**Brief:**
With pictures omitted, transcribe exactly the lines from the one containing "You are a GUI" to the end of the records below.

**Provided data:**
====
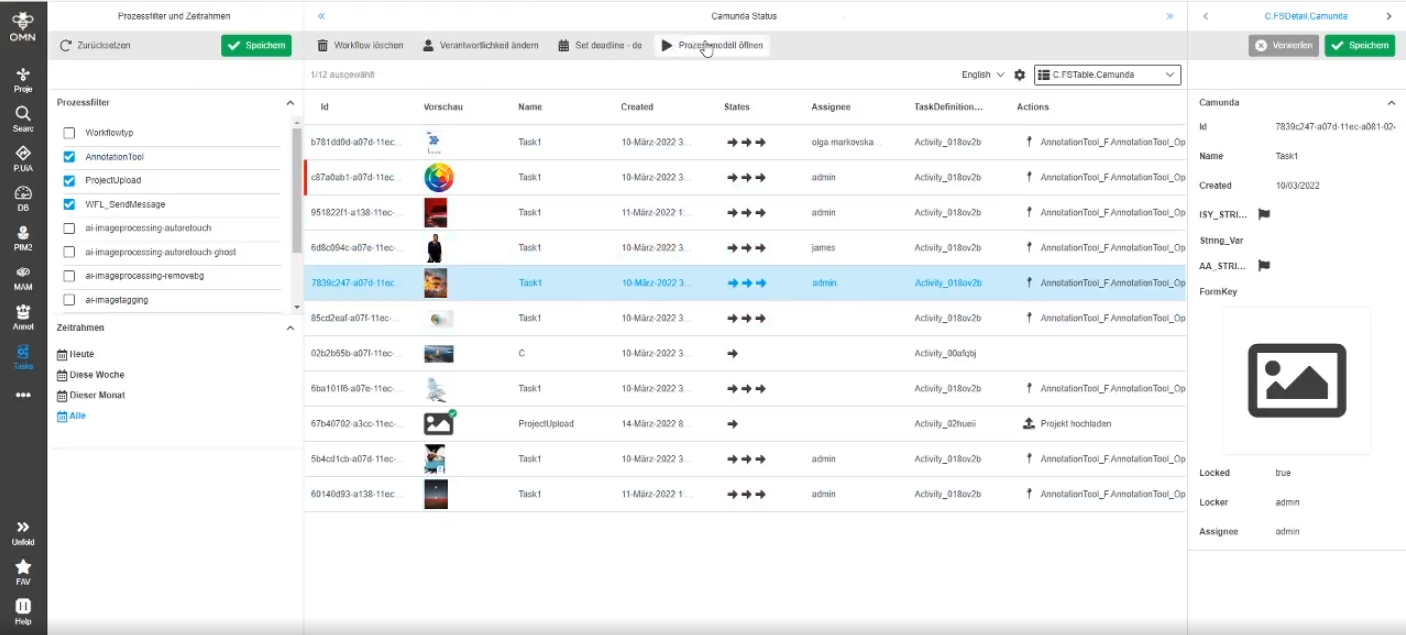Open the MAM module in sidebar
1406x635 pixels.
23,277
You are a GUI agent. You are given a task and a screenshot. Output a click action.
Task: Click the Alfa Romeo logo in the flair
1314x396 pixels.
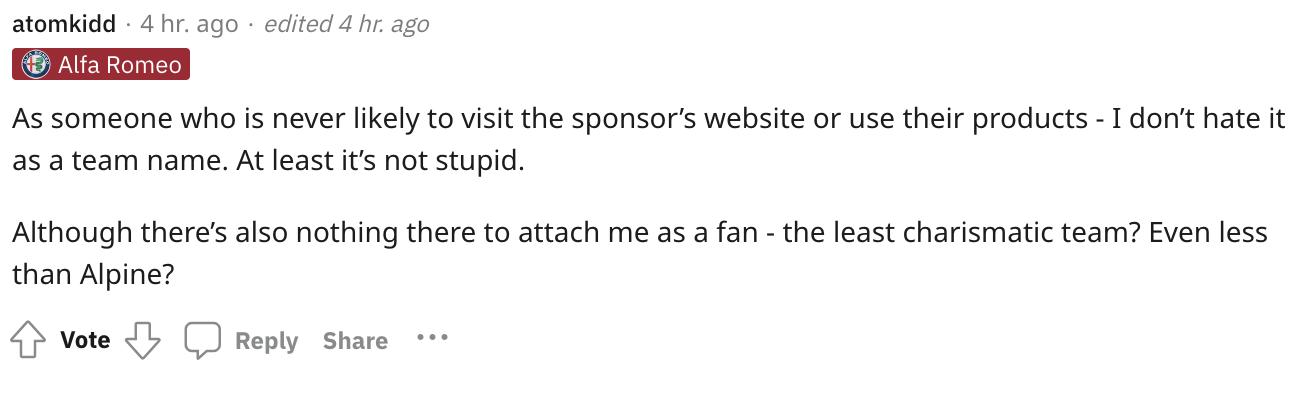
====
**Reply to the task:**
You are a GUI agent. You are given a task and a screenshot. Output a click action.
Task: Click the Alfa Romeo logo in the flair
1314x396 pixels.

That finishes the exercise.